To relate the theory to life, Johnson & Johnson was faced with a dilemma in 1982 when their Tylenol franchise faced tampering instances (Seitel & Doorley, 2012). With a death count of eight, CEO Jim Burke recalled Tylenol in every single store even though investigators didn’t deem it necessary. Though they never found out who tampered with the medicine, it cost them a huge part of their company’s revenue. Upon making his decision to recall the drug, the CEO went straight to his principle of taking care of the customer first. In a money-hungry world, this might come as a surprise. It should be a lesson to all professionals that doing the right thing most often comes back to us. As in the case with Johnson & Johnson, within a year of the recall, they gained back their market share.
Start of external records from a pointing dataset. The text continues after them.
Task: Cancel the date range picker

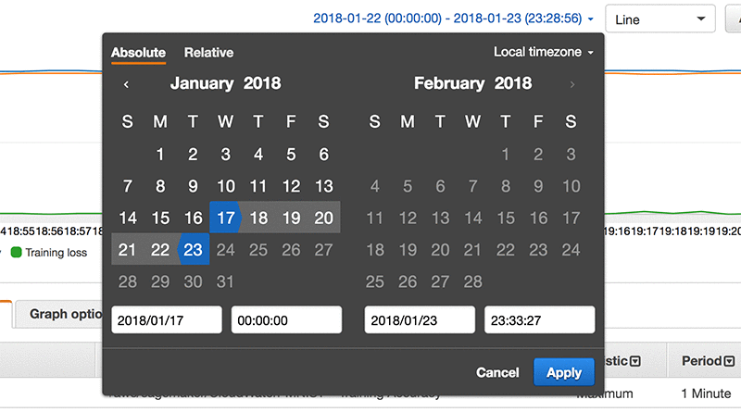Action: pos(497,372)
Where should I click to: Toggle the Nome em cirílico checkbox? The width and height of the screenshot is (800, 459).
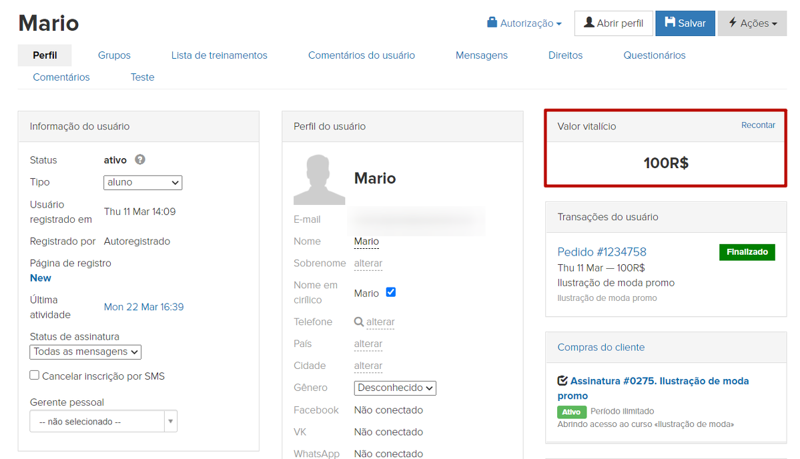click(391, 292)
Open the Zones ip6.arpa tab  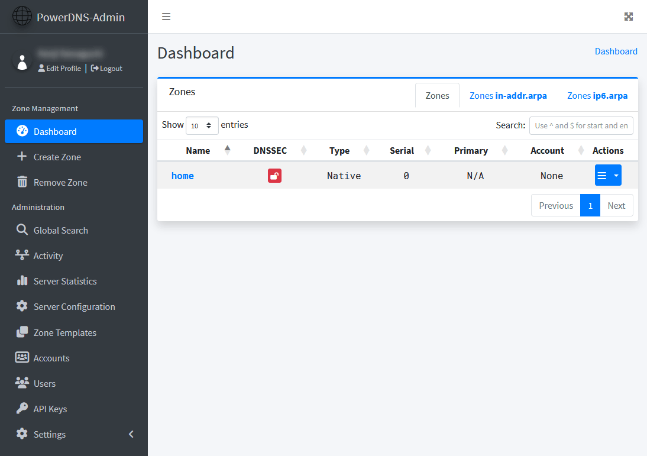point(597,95)
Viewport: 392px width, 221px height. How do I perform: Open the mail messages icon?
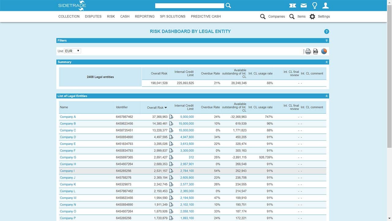(303, 5)
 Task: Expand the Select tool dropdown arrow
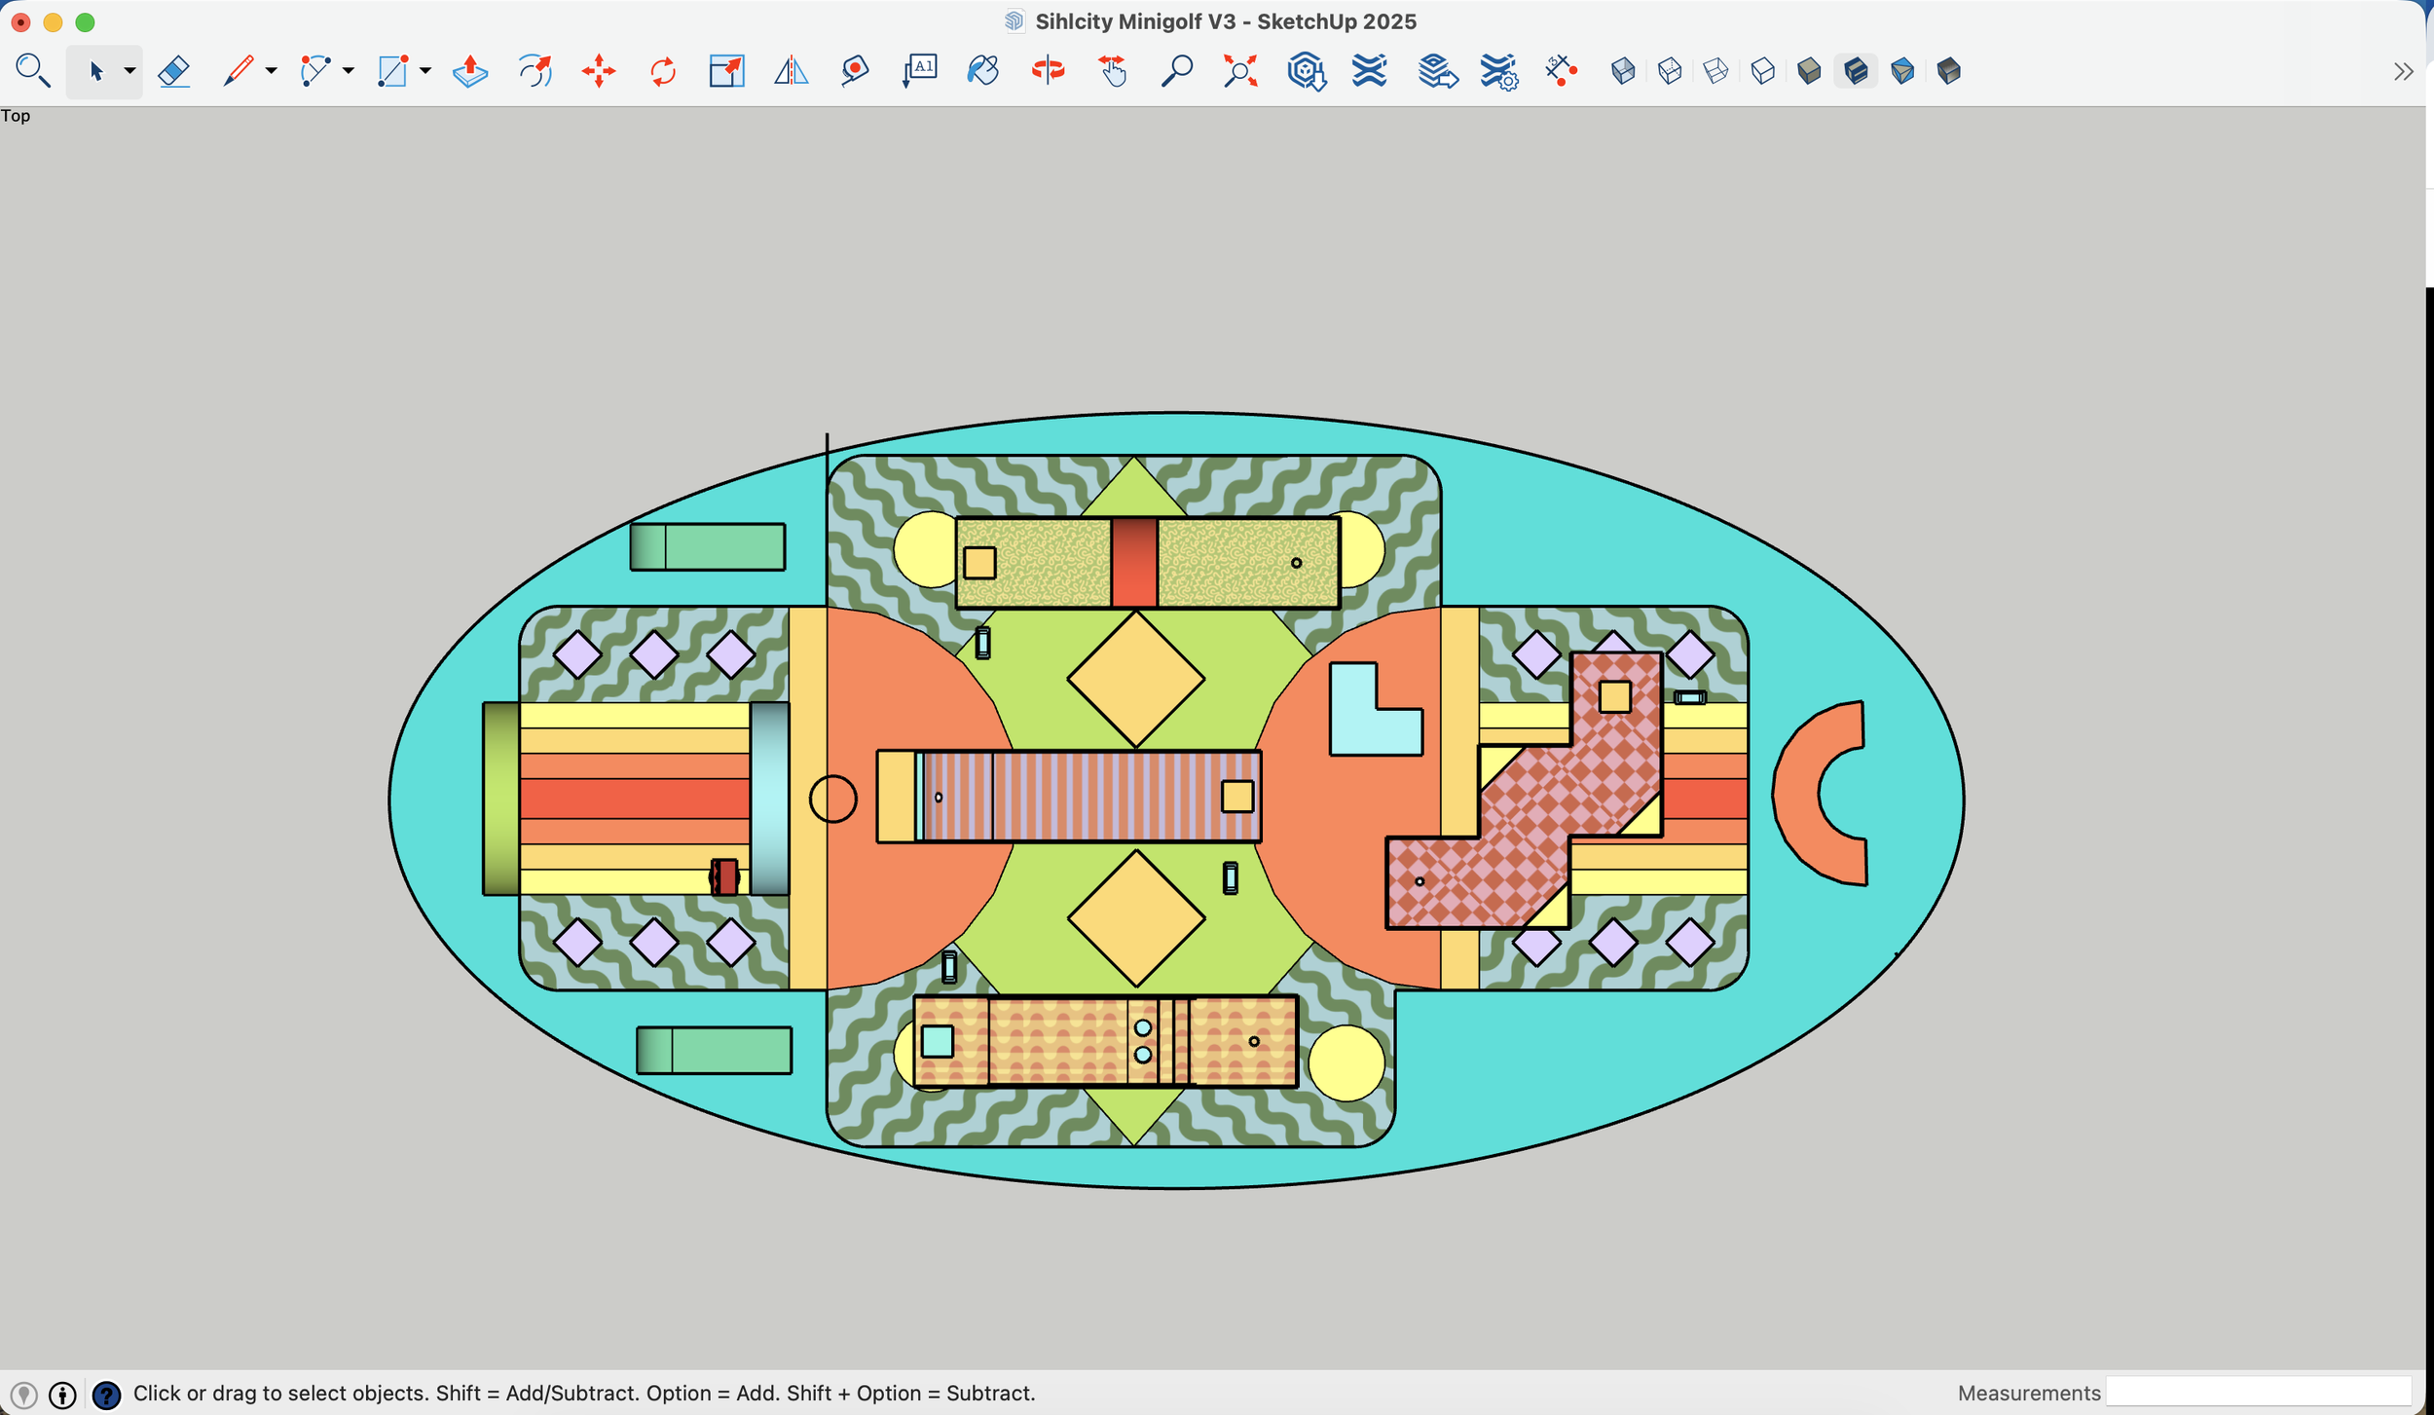pyautogui.click(x=129, y=71)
One of the nine factors in achieving effective communication is source credibility. We acquire credibility by gaining trust. Being transparent is honorable and rewarding in a two-way symmetrical relationship that is the quintessence of public relations. The credibility gap among public relations professionals and publics is unfortunate, and many people won’t put their trust in a spokesperson. The only way to mend the gap is to act with integrity and apply the moral principles we have set for the organization or ourselves. Jim Burke stuck to his guns when the company was on the line. He even said the choice was not his; their Credo, or mission statement, made the decision for him. As an emerging young professional, I recognize the importance of realizing my moral code and being ready to stick to it in times of crisis. Not all decisions will be praised like Burke’s, but each decision is one step closer to building the framework for the kind of professional I will be.

Day, L. Ethical Approaches to Public Relations.

Hendrix, J. A. (1988). Public relations cases. Belmont, CA: Wadsworth Pub.Seitel, F. P., &

Doorley, J. (2012). Rethinking reputation: How PR trumps marketing and advertising in the new media world. New York: Palgrave Macmillan.